What’s a typical day like for you with regards to your job?
I get up too early, drive to far, work too long, eat too much and sleep not enough. In detail, I spend the day drawing on a Cintiq screen using Storyboard Pro for both Bento Box projects and my own. My director on Bob’s Burgers has been Jennifer Coyle who storyboarded on my Hellboy Animated movies. I’ve learned an incredible amount from her being on the receiving end of her notes.
What part of your job do you like best? Why?
Easily the best part of my job is working with a crew of really talented writers and artists. I enjoy the creative process, weaving together the talents of dozens of people to create an entertaining story. I laugh a lot and when I solve some creative problem I get a sense of victory.
What part of your job do you like least? Why?
Currently it’s all the hours at a Cintiq. I enjoy using it and after so many hours a day of continuous boarding, I’m anxious to use it a some comic book ideas I have. But I enjoy the variety I had in my days as a producer. Plus, when I storyboard I feel everybody else is doing it better. I’m told that’s not true but I have high standards when looking at my own work and I never seem to meet them.
What is the most difficult part for you about being in the business?
The golden age of The Disney Afternoon spawned contracts that were negotiated for several years rather than just the length of a show’s production. I went to work worrying only about creative challenges, not about lining up my next job. I went through two years of near unemployment except for a few scripts and a few pages of board. I was not alone. The industry can be quite a roller coaster. The higher up you are in the chain of command, the fewer spots there are available.

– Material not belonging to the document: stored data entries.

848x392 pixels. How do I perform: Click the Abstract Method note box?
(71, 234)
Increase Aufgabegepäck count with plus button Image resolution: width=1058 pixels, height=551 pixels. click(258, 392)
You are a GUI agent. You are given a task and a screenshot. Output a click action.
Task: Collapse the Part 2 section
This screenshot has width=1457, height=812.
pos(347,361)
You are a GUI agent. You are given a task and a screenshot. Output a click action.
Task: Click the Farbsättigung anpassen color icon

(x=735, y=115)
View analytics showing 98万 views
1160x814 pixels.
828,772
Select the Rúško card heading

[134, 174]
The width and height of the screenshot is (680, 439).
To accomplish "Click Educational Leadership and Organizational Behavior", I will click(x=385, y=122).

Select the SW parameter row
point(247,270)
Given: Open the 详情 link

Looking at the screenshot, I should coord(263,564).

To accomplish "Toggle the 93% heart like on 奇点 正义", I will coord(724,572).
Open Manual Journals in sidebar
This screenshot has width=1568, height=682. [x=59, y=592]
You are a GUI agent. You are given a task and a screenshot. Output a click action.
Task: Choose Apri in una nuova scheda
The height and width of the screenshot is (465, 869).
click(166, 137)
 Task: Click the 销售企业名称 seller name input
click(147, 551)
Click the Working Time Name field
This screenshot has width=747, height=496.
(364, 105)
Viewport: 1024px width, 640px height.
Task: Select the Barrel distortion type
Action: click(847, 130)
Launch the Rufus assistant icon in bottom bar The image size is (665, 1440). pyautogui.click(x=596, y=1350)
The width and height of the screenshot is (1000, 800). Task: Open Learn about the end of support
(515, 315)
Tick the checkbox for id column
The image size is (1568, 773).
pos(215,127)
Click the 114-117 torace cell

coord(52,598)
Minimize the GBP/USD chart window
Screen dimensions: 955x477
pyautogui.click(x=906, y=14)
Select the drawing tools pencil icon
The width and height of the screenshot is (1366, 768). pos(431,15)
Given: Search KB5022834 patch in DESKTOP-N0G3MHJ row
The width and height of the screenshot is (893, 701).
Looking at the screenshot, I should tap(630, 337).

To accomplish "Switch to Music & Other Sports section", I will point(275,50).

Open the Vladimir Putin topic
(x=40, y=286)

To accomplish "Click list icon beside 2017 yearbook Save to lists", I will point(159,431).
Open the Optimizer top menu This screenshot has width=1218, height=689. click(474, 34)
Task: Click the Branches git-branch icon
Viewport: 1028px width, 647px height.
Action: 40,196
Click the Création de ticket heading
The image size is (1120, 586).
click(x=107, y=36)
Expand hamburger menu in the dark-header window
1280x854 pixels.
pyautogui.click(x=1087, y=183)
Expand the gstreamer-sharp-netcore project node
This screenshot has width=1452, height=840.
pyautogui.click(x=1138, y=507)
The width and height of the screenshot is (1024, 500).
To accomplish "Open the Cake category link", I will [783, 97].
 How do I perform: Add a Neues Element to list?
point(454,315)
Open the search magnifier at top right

What kind of technology do you work with on a daily basis?
At home and at work I use an iMac and Cintiq. The programs I use are Storyboard Pro, Final Draft, Word and Manga Studio Debut 4. Sketchbook Pro is another kickass program but I don’t have a reason to use it much.
In your travels, have you had any brushes with animation greatness?
I started at Disney when many of Walt’s Nine Old Men were still there. My lifetime regret is that I was too self-conscious to make the most of my time with them. I hardly spoke to them at all unless it was at a meeting. The big exception was that I worked in an 8 x 12 room with Ward Kimball for about 9 months at WED (now Disney Imagineering). That was fantastic and I should’ve kept a diary.
Describe a tough situation you had in life.
Aside from that two years of unemployment? I don’t really remember any. As to the unemployment, that was pretty rough. It was like the industry had decided I had retired and nobody remembered to tell me. My wife thought I should leave the business altogether but frankly the only jobs I felt I was qualified for paid even less. I wish I had as much faith in me as she does. Even now, things feel shaky to me and will continue that way until I’m running a show again.
Any side projects or you’re working on or hobbies you’d like to share details of?
If you’ve paid attention you’ll realize I’ve got no time for any of that. I still have a potter’s wheel in my garage that I swear I’ll set up again. I was the teaching assistant to the Ceramics teacher at Loyola University. I was lucky that the department head took a sabbatical in my senior year and he became the acting head. He allowed me to sit in on life drawing class to create the art portfolio that Don Duckwall asked for. I love graphic storytelling and intend to self publish a comic when I get through my development crunch. I enjoy telling a story through the relationships of panels on a page and the page as a whole. I absorbed tons working with Mike Mignola, the creator of Hellboy. I enjoy telling stories with pictures, moving or not.  I have two blogs that animation professionals have told me were cool. The first is the HELLBOY ANIMATED BLOG which I wrote as the projects were in production. You get a good behind the scenes about what we were trying to do.  That was so much fun that I started another blog, JUST A TAD, to give the behind the scenes of the projects I’m working on. I quickly realized that I wasn’t allowed to talk about the stuff I was working on. Oops. So I posted old pitches of mine, a comic I had tried to sell and, the thing I’ve gotten the most positive feedback on, several posts on HOW TO PITCH AN ANIMATED SERIES. Be sure to check the archives for my old pitches.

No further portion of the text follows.